- Records supplied -
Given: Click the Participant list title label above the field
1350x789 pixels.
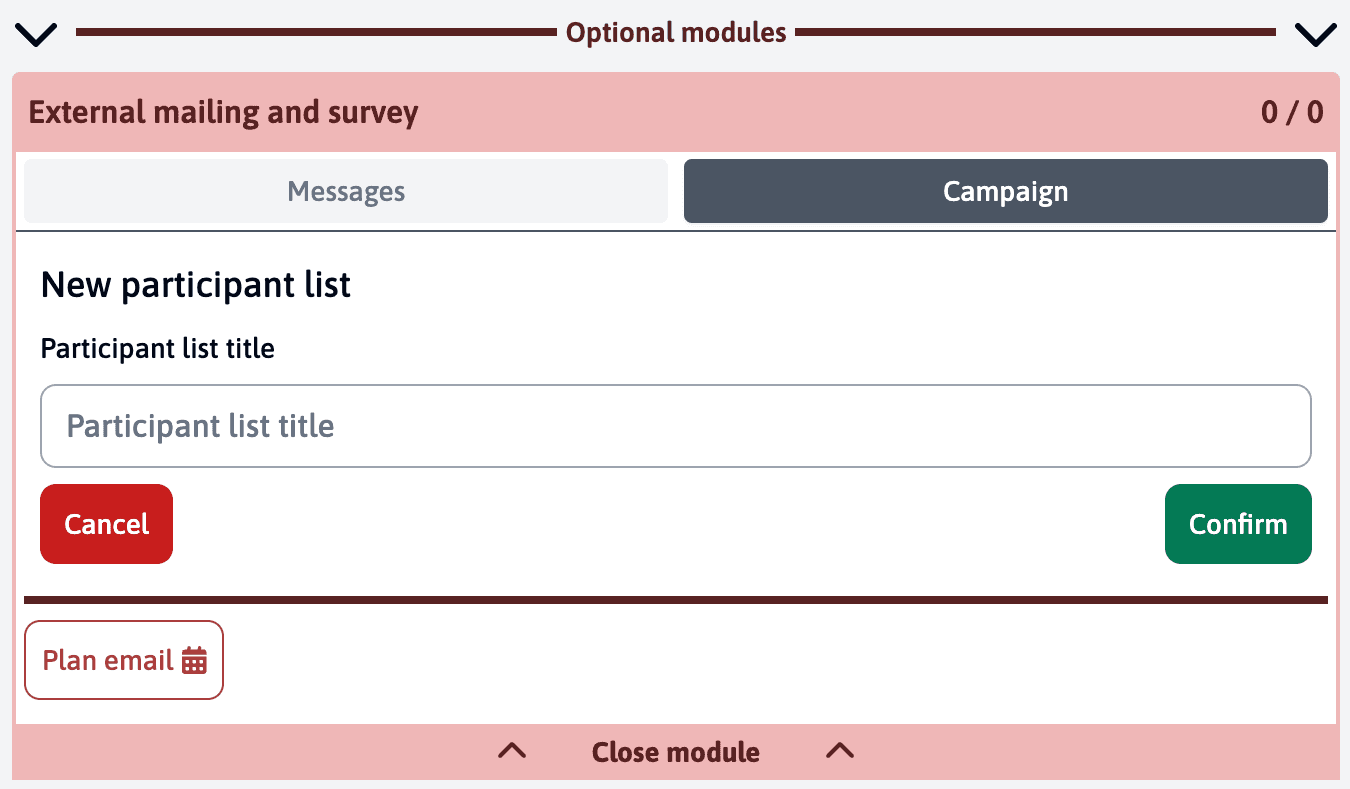Looking at the screenshot, I should click(x=158, y=349).
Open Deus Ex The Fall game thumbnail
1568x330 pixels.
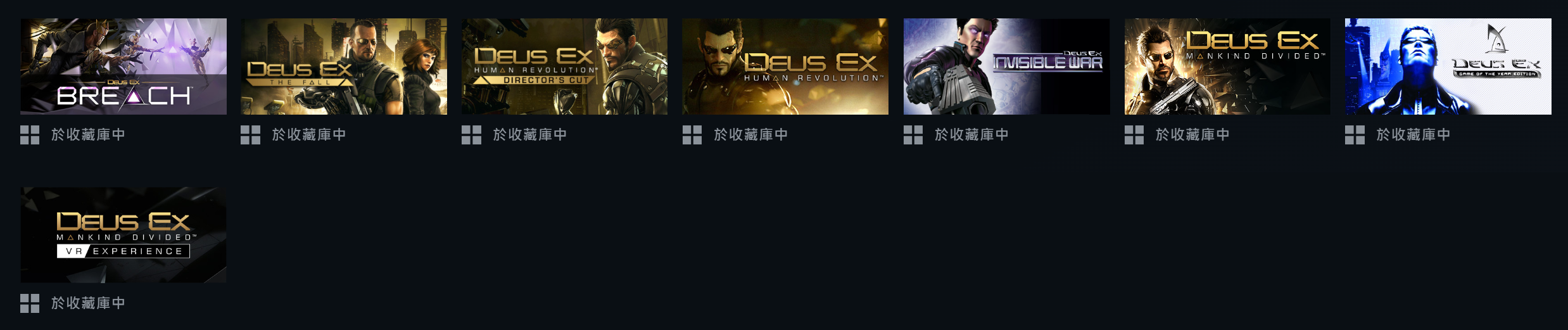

- Task goal -
The response must restate each line of the material above exactly and contain no images.

- Result below -
Given: Click the Participant list title label above the field
1350x789 pixels.
Looking at the screenshot, I should click(x=158, y=349).
Open Deus Ex The Fall game thumbnail
1568x330 pixels.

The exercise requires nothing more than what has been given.